I fail to see why everybody thinks that something is erased in the famous Delayed Choice Quantum Eraser experiment (see https://arxiv.org/pdf/quant-ph/9903047.pdf and https://en.wikipedia.org/wiki/Delayed-choice_quantum_eraser).
According the paper, the interference patterns that arrive at D1 and D2 are shifted by pi. That is, if you add the interference patterns together, the pattern is the same as the pattern for detectors D3 and D4. Therefore, if you look only at D0, then no interference pattern is visible, not for the photons whose peer arrive at D3 and D4, but also not for the photons whose peer arrive at D1 or D2. This is different from the normal double slit experiment.
Therefore, isn't it equally valid to say that the interference is always there, also for the photons that arrive at D3 or D4? We just don't detect it in that case, because we only look at only one of the possible paths and don't combine them together. It is the beamsplitter BSc for D1 and D2 which makes the interference pattern visible. That is, no information is erased, and there is no need to transfer information from D1/2/3/4 to D0.
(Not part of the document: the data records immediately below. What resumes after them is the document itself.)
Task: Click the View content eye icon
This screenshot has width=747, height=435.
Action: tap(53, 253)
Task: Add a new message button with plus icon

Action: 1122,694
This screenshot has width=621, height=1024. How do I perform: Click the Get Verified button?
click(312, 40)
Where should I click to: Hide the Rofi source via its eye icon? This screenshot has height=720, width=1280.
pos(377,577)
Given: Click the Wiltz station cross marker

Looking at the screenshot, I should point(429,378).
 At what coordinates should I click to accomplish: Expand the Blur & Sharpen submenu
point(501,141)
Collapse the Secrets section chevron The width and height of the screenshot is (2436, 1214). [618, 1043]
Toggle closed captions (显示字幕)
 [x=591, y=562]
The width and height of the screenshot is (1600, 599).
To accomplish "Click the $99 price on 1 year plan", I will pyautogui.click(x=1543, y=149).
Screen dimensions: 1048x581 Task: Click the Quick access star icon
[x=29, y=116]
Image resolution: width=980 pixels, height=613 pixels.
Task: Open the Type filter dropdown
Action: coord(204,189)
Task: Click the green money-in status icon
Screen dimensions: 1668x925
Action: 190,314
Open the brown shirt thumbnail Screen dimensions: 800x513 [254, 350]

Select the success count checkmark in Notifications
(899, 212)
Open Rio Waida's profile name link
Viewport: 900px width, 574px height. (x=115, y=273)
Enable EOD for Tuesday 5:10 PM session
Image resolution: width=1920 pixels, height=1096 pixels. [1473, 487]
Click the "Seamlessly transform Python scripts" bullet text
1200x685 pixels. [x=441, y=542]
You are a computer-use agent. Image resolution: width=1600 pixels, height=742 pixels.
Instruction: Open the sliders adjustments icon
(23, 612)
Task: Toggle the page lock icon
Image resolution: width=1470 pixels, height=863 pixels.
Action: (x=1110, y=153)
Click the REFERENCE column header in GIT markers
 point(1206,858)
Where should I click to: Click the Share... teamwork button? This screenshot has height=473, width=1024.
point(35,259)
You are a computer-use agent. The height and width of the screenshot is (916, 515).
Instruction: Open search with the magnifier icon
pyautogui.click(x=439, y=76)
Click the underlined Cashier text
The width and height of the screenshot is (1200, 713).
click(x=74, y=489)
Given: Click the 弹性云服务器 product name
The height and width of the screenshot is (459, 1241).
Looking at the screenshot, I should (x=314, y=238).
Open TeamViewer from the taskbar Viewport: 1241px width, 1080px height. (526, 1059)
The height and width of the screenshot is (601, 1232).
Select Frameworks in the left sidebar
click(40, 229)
Edit: expressed in a different way: if I would remove the D3/D4 mirrors, and let all photons go through to D1/D2, it would clearly show that there is an interference pattern in D0 for all photons. Setting back the D3/D4 mirrors, redirecting 50% of the photons, would change nothing at the D0 side; the photons would still hit at exactly the same place at D0 as before. That is, the interference pattern would still be there, we just would not have enough information to detect it afterwards.
What is wrong with this interpretation of the results? And if this interpretation can be valid, why is this such a controversial experiment?